The result of the election could have a huge bearing on the direction of some of the more polarizing social issues that ignite debate in the states. The Supreme Court, the highest court in the United States, is currently split between four conservatives, four liberals and one judge, considered the ‘swing vote’ for tight decisions. This fine balance could be disturbed in the next term as four of the judges near retirement, meaning whoever is elected President effectively decides whether the court has a liberal slant or a conservative one. This may prove influential as issues such as abortion, voter ID discrimination and the finer details of Obama’s healthcare plan are likely to be contested in certain states.

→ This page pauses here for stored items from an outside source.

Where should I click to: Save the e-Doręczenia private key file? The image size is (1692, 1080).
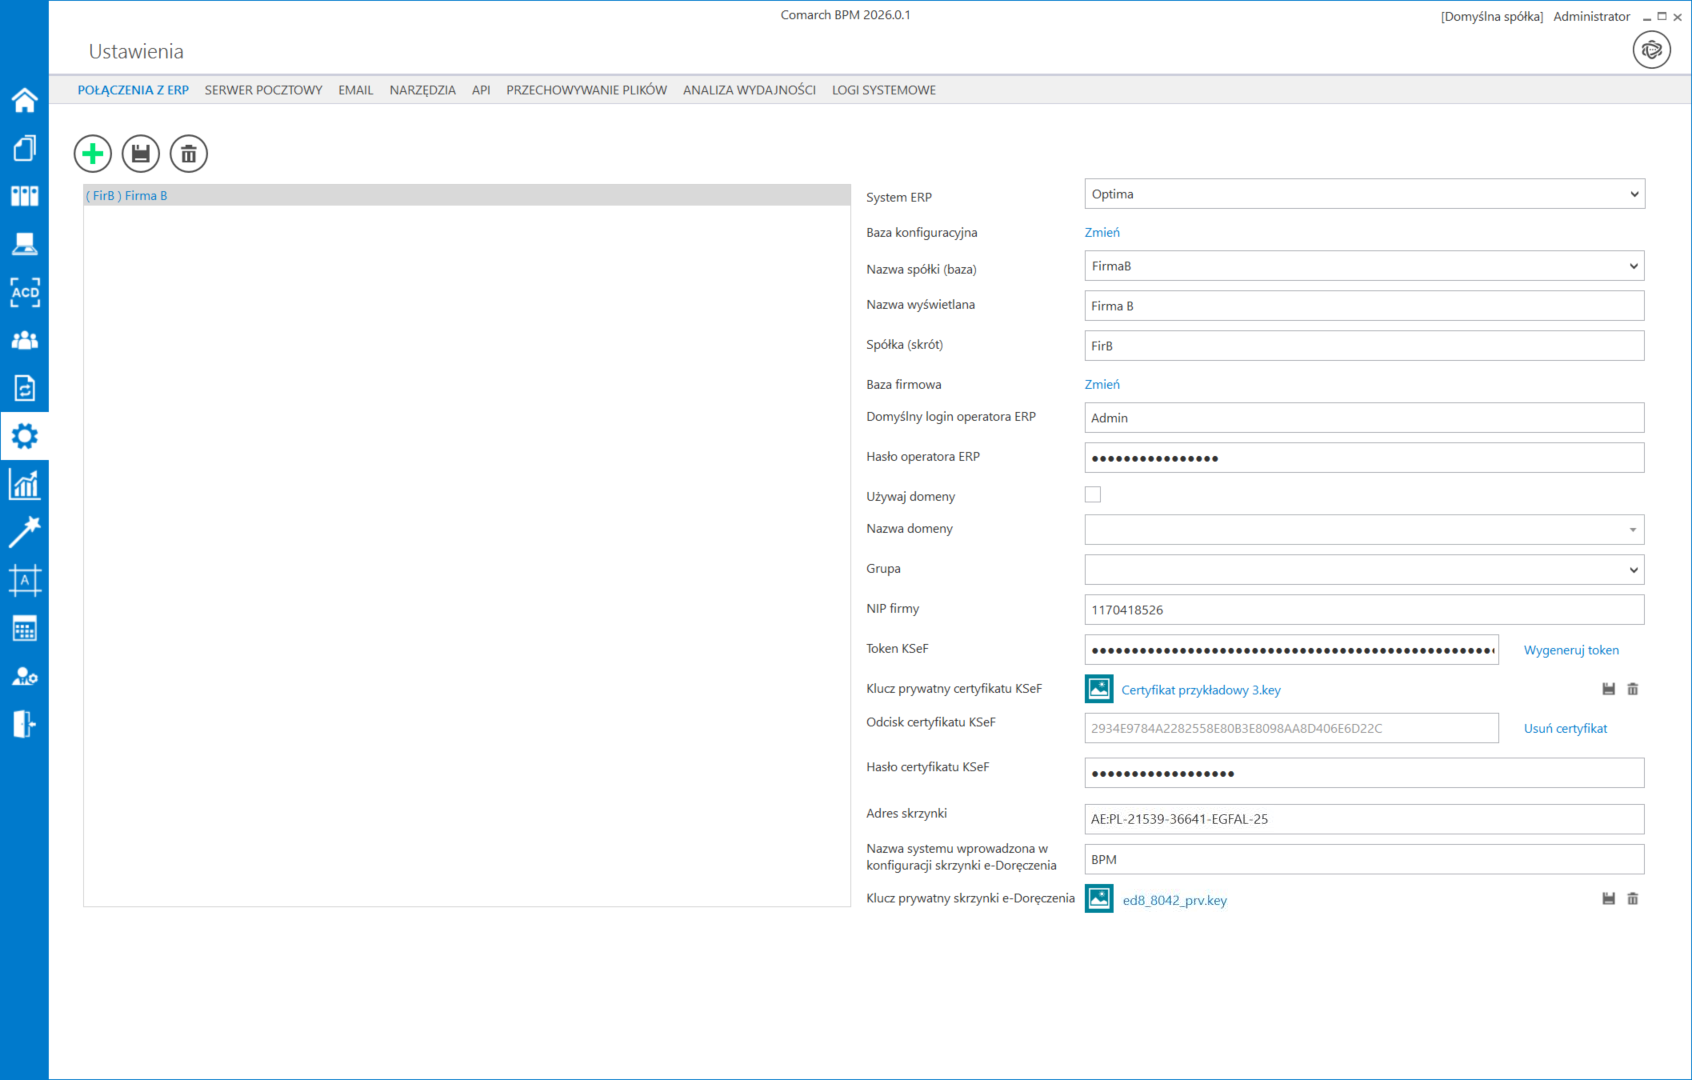1608,899
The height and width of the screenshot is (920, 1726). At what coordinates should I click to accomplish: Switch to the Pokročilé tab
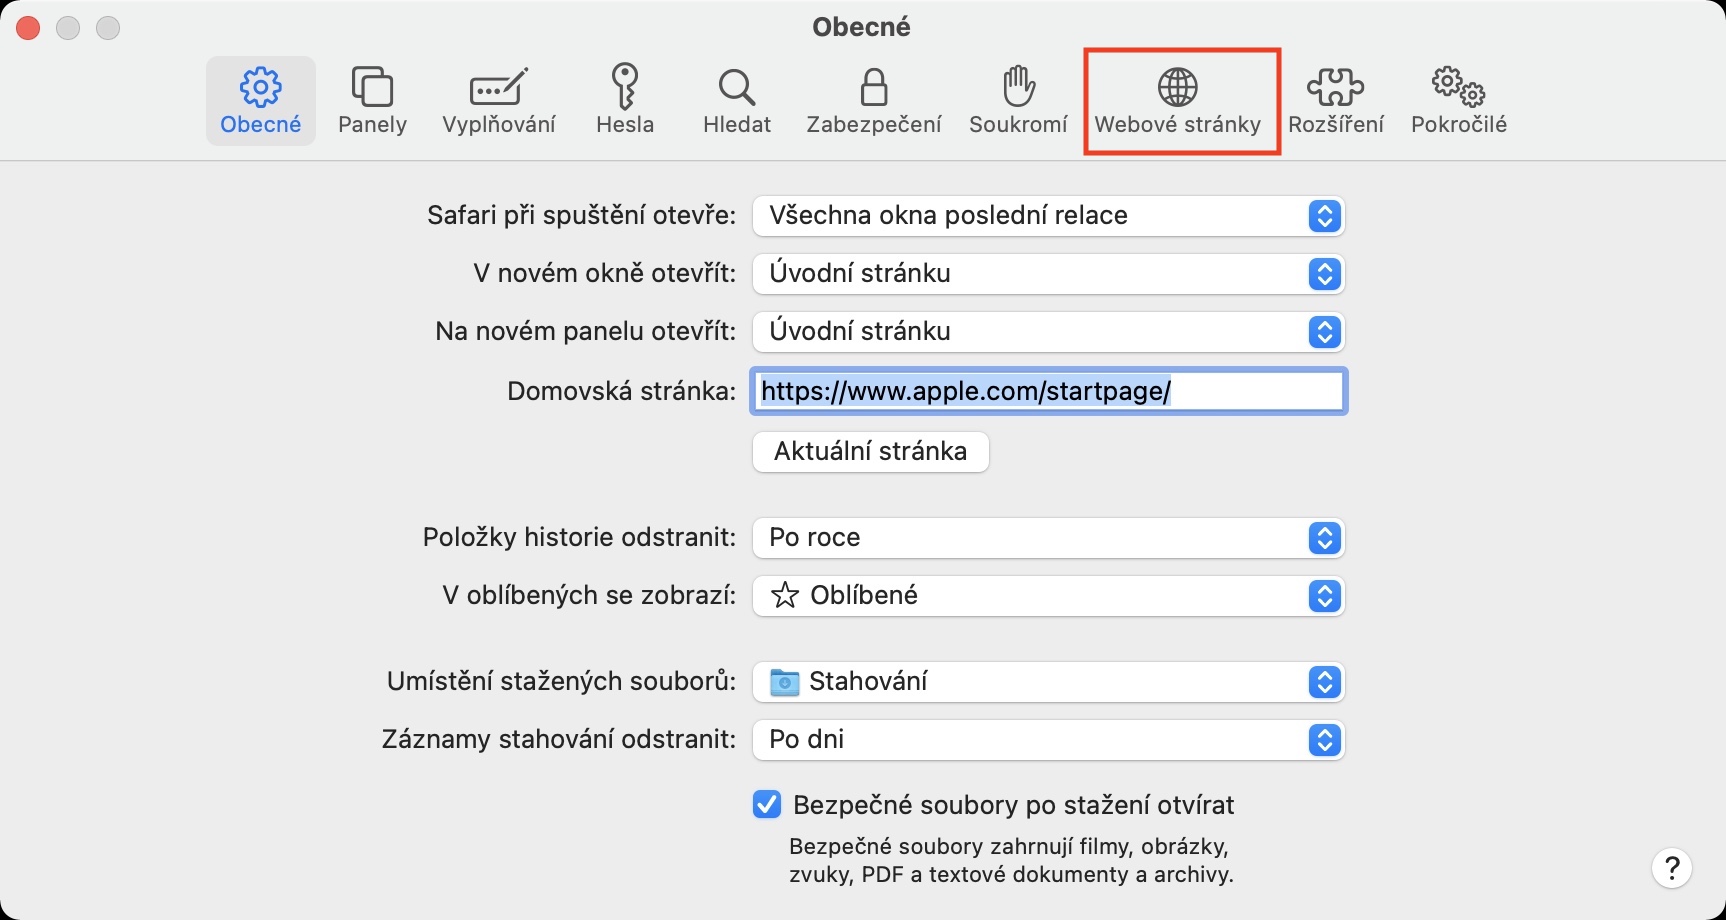tap(1458, 100)
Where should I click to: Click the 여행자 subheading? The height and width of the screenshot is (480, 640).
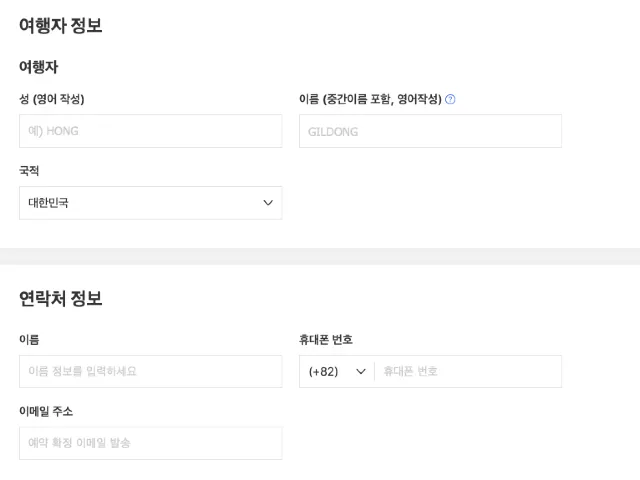[x=38, y=67]
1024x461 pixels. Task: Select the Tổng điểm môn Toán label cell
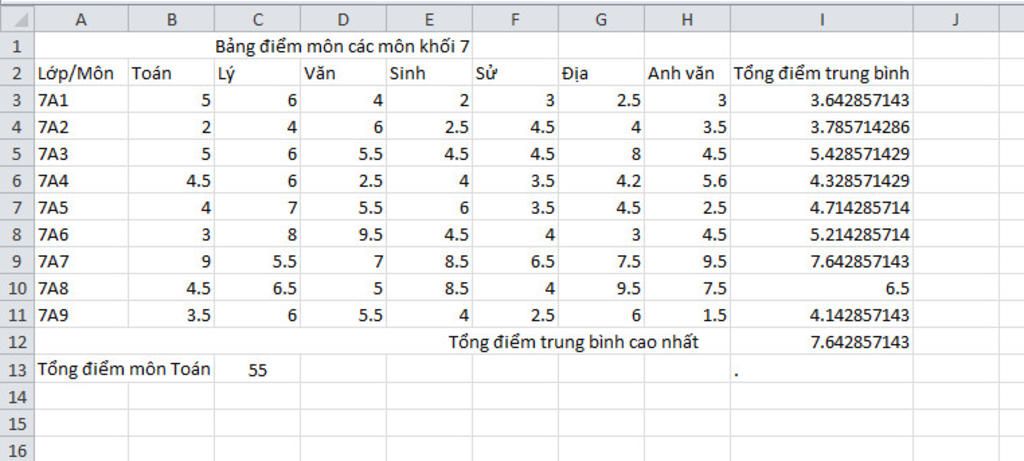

Should Romney win, we could witness the re-emergence of a more intolerant America as he plans to decentralise power from the federal government, giving states carte blanche on immigration, abortion and same-sex marriage. But his disregard for minorities, LGBT groups and women limits his support in the key battleground states. He recently polled an incredible 0% among black voters, is losing 2 to 1 with Latinos and has a 11% deficit on women to make up. Equally, Obama is leading in 9 of the 10 states considered to be swing states – and if the election was held tomorrow the President would almost certainly win. The nature of these territories means this could change after the three televised debates in October, although polls so far have remained fairly stable with neither candidate gaining much ground following their respective conventions.
In the end, the efficiency of local campaigns will decide the victors in the tightest states. On a regional level, the Romney camp will focus on a ‘one size fits all’ approach by concentrating purely on the economy – the only area in which Romney outpolls Obama nationally. Obama, meanwhile, is prepared to be more selective in his advertising, playing on fears over Republican policies on Medicare in Florida and immigration in Nevada, while defending his record in the comparatively stable (and electorally vital) state of Ohio.
It’s unfortunate that at such a vital crossroads in U.S. politics, the choice is between two disappointing candidates. As it stands, the electoral maths is firmly in favour of Obama and now polls see him pulling away in the popular vote as well. Bar a horrendous gaffe, a major development in the economy’s fortune or an election-altering pledge, the final few months of campaigning are unlikely to change the outcome. Despite Romney’s best efforts, his campaign remains irrevocably scarred by infighting and poor management that eliminates any trace of recovery.
Regardless of which path is chosen, the opposition will always talk of the road not taken. One thing is for sure: November will be a decisive moment for Washington.